Crude Oil futures traded lower in the early part of Tuesday’s Asian session as traders backed away from riskier assets on fears of U.S. government shutdown.
On the New York Mercantile Exchange, light, sweet crude futures fell 0.08% to USD102.25 per barrel in Asian trading Tuesday. The November contract settled lower by 0.52% at USD102.33 per barrel on Monday.
Oil traders appeared to gloss over some decent U.S. data and focused more political haggling in the U.S. that could result in a government closure.
In U.S. economic news out Monday, the Federal Reserve Bank of Dallas reported earlier that its general business activity index increased to 12.8 in September from 5.0 in August, beating market calls for the index to remain unchanged.
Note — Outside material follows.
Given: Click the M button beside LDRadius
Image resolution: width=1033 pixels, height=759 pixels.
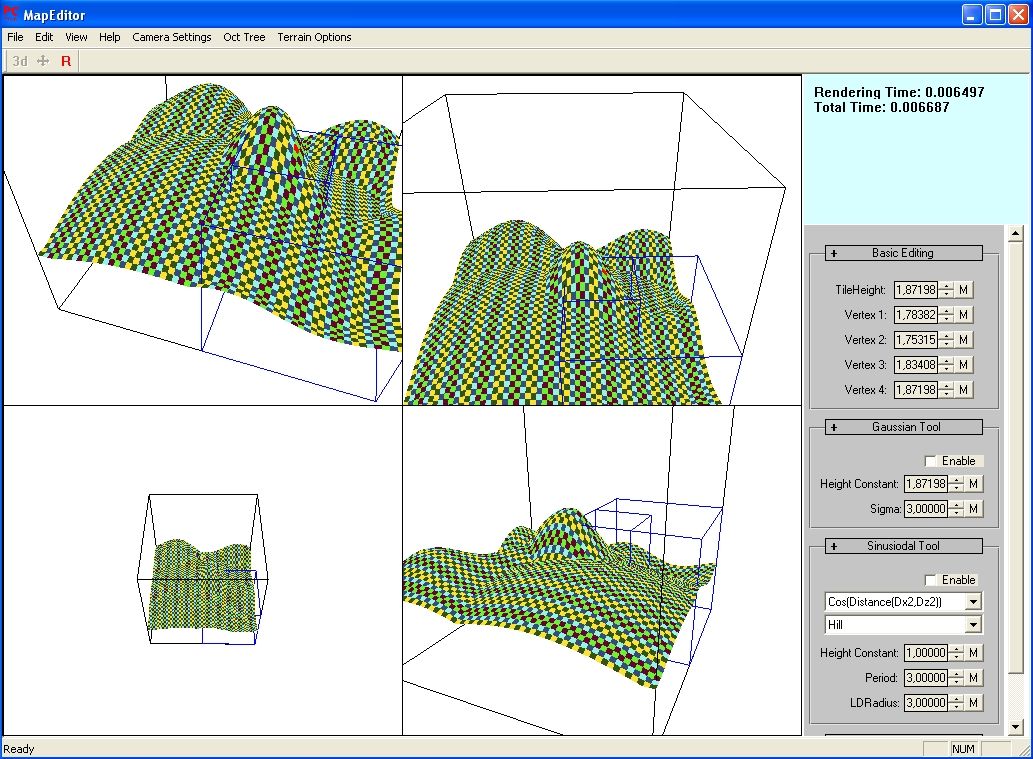Looking at the screenshot, I should (974, 703).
Separately, industry data revealed that Chicago purchasing managers' index hit 55.7 in September from 53.0 in August, beating analysts' calls for a 54.0 reading. Those data points were strong enough to stoke speculation that the Fed could taper its monetary easing program before the end of this year. The U.S. is the world’s largest oil consumer.
On Capitol Hill, Republicans and Democrats are arguing over provisions in Obamacare, President Barack Obama’s sweeping health care legislation that was passed in 2010. Republicans want Obamacare delayed and some provisions in the law to be stripped altogether, but Senate Democrats have balked at that idea.
New York-traded oil slipped 4.9% in September, but was still able to muster a third-quarter gain of 6%. If the U.S. government shuts down before the end of the week, it could delay the release of the September jobs report due out Friday.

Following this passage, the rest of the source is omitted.